Impact of Mistletoe fellowship on research

The MRF was founded with three goals in mind: support advanced doctoral students and early career professionals in their scientific research and professional development, support startup companies to promote technologies that will have widespread social and humanitarian impact, and build partnerships and collaborations between the academic and entrepreneurial communities. In keeping with these goals, the Fellowship program comprises two complementary components: the Unfettered Research Grant, and the MRF Startup Collaboration. 

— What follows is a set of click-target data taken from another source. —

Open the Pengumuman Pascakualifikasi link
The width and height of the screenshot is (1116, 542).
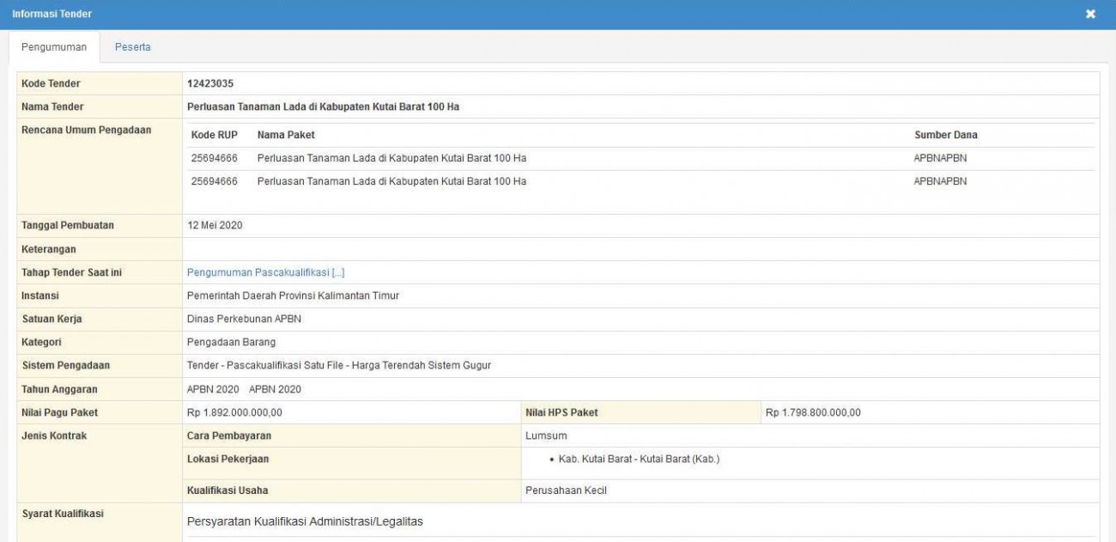pyautogui.click(x=265, y=272)
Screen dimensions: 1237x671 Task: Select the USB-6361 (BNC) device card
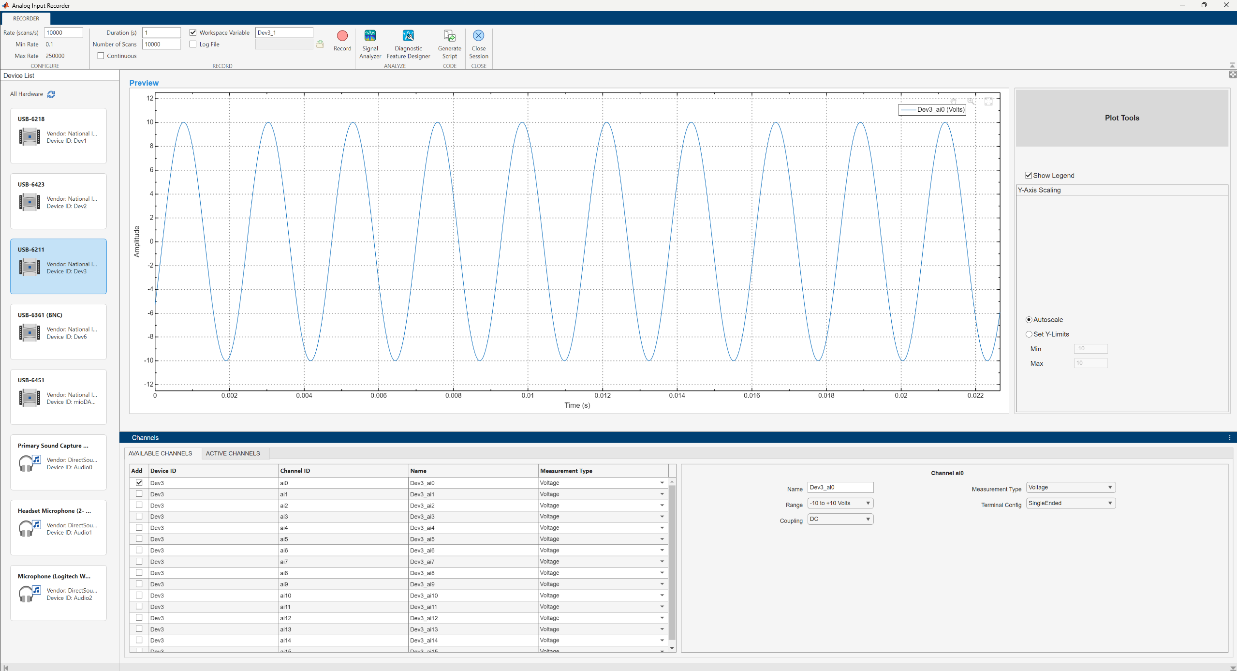coord(58,332)
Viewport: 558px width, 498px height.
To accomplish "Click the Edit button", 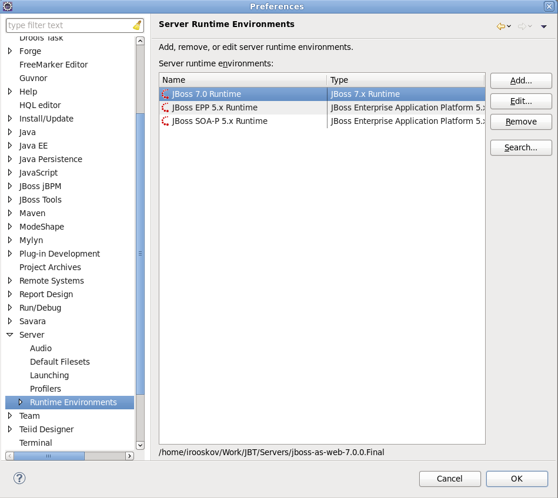I will (520, 101).
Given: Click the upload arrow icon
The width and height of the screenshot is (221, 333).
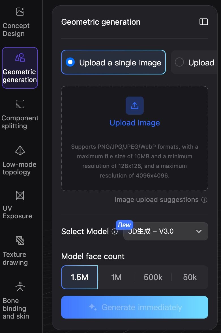Looking at the screenshot, I should 135,106.
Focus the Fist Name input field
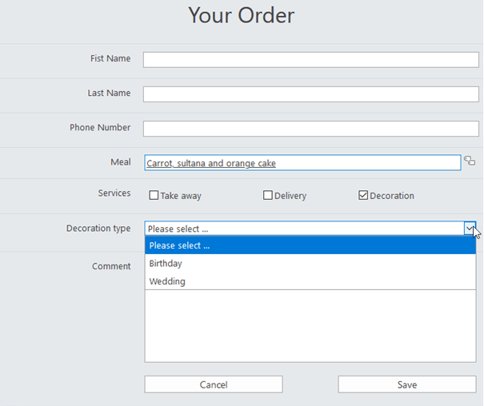 tap(311, 59)
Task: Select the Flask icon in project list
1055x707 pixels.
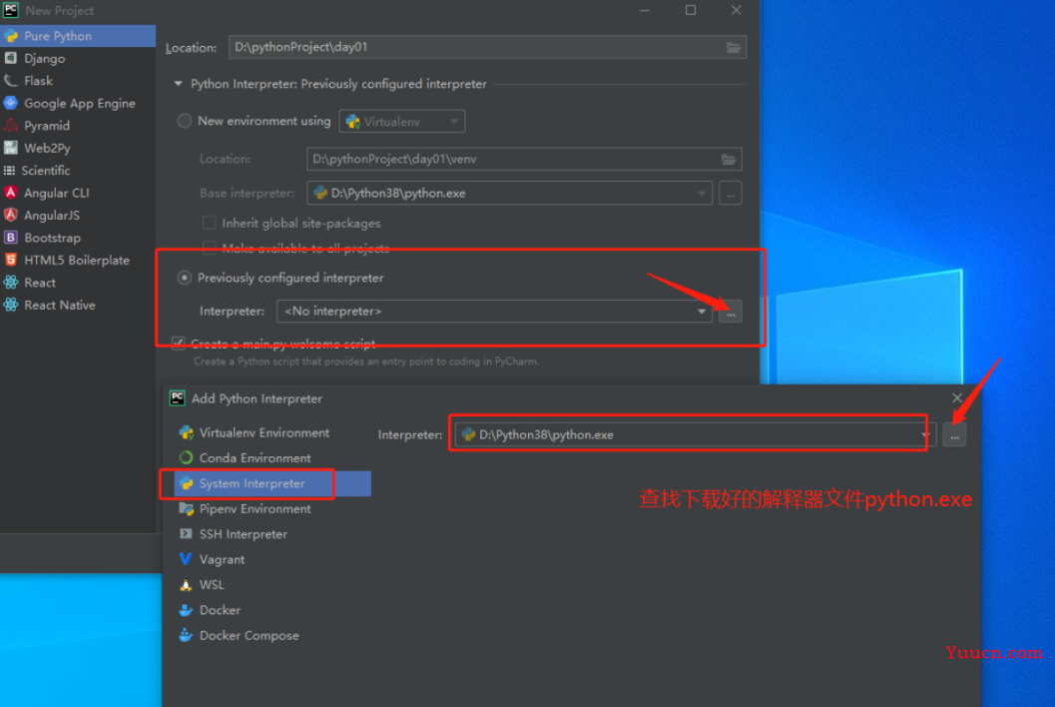Action: pos(11,81)
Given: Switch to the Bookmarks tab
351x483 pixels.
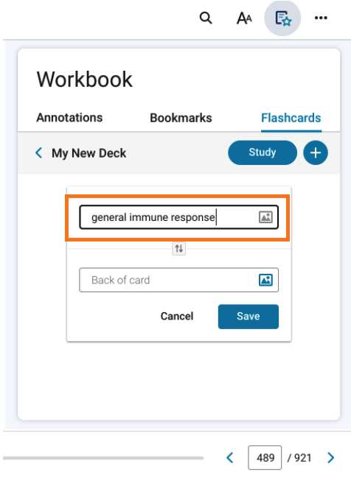Looking at the screenshot, I should [181, 118].
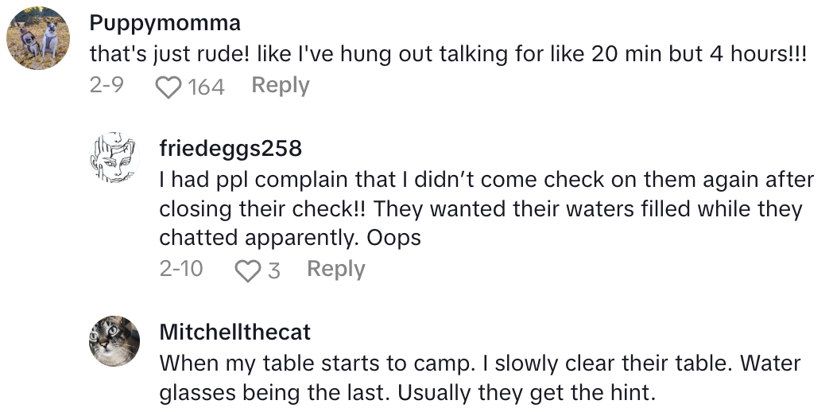Visit the friedeggs258 username profile
Image resolution: width=833 pixels, height=412 pixels.
[x=231, y=148]
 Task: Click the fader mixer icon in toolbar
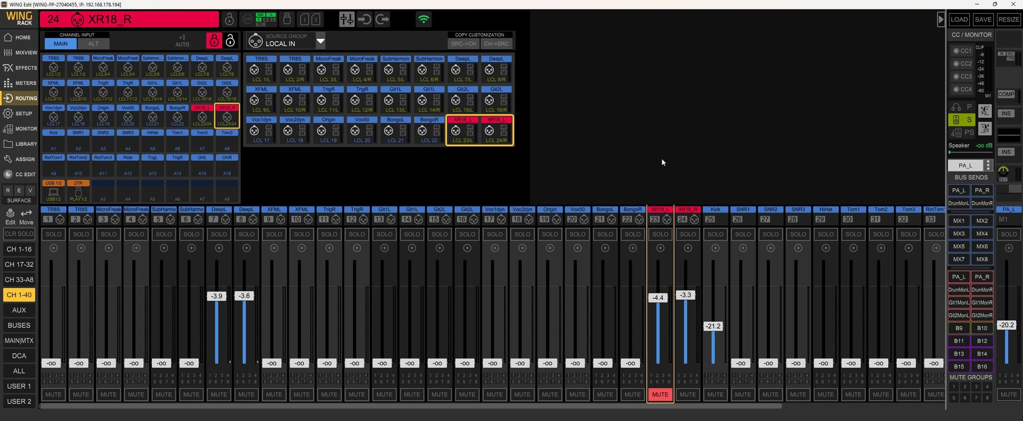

As a Fellow, Christenson will receive $10,000 under the Unfettered Research Grant which he can apply, over the course of a year, towards almost any research oriented activity including conference related travel, and purchases of software and database licenses that will aid him in his work. He will also participate in the MRF Startup Collaboration, a professional development program where he will gain specific skills through the Foundation’s training curriculum, and go on to deploy them to solve a specific problem faced by a startup. The collaborative opportunity starts with matching MRF fellows with a participating startup whose products will have a communal and beneficial impact on society. Christenson will be part of a team of three or four other research fellows and a team mentor. The interdisciplinary team will work together over the course of the academic year and endeavor to solve a science or technology problem that is affecting the advancement of the startup’s existing product. The startup collaboration segment will offer Mistletoe Research Fellows like Christenson the opportunity to combine their own research skills and efforts with those acquired through the foundation’s training curriculum and address real world problems that have widespread social impact.